Produce a copy of every line in the records that holds the string "will".

* _Items from a dataset_
◇ ◇ ◇ ◇
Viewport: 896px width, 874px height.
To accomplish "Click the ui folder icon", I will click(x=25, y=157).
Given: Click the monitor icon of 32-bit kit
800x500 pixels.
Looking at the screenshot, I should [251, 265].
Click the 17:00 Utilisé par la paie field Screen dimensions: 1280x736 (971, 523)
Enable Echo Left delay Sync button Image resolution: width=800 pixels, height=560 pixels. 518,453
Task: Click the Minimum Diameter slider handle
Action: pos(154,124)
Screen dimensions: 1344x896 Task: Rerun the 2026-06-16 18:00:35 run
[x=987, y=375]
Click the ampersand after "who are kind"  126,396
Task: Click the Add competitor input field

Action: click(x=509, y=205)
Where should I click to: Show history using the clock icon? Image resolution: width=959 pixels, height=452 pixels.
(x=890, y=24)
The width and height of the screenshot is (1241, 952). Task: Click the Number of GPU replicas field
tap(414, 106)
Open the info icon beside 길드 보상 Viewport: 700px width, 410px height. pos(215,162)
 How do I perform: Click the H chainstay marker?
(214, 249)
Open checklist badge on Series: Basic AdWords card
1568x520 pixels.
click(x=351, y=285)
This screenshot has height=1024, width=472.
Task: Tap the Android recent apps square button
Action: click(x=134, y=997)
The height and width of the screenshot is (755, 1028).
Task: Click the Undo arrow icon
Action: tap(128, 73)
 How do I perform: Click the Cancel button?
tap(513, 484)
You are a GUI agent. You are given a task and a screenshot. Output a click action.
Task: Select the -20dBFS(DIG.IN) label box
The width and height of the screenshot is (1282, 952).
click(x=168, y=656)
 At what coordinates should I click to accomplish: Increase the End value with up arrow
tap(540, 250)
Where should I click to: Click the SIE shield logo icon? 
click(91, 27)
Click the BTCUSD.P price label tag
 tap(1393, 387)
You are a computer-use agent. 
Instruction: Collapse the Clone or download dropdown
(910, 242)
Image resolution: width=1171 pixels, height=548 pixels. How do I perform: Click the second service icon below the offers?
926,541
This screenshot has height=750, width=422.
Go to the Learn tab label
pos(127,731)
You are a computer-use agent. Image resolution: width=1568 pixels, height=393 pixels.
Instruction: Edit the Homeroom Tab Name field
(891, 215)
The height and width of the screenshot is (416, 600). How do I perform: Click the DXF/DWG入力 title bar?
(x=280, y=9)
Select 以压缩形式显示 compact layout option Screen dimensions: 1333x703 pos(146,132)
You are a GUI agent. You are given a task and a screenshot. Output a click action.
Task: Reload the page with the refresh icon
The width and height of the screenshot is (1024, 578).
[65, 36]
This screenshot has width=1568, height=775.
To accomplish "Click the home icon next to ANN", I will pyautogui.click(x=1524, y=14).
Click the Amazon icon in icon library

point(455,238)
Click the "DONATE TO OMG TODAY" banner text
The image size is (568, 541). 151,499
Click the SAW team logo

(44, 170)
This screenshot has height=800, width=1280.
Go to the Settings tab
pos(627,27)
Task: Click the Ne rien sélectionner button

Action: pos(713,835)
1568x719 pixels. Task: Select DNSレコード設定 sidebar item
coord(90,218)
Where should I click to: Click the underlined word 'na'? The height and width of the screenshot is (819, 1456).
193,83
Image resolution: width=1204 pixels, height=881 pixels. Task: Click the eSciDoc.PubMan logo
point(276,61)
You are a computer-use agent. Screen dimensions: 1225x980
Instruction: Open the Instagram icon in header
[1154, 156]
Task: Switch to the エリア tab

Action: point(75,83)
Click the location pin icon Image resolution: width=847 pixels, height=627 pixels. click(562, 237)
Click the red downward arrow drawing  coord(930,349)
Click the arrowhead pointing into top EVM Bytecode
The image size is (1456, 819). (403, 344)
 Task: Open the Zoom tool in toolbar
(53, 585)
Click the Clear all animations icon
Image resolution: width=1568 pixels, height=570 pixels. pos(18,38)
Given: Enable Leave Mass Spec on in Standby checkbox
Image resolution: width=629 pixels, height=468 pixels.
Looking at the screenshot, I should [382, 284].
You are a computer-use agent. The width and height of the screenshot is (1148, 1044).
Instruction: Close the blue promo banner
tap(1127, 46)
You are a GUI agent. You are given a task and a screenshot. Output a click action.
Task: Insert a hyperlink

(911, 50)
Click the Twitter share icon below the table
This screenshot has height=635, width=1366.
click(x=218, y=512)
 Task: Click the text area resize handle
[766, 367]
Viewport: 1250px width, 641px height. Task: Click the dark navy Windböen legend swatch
◇ ◇ ◇ ◇
* _Solved problem_
To accomplish "Click the ui folder icon", I will click(x=25, y=157).
To accomplish "Click the home icon next to ANN", I will pyautogui.click(x=1524, y=14).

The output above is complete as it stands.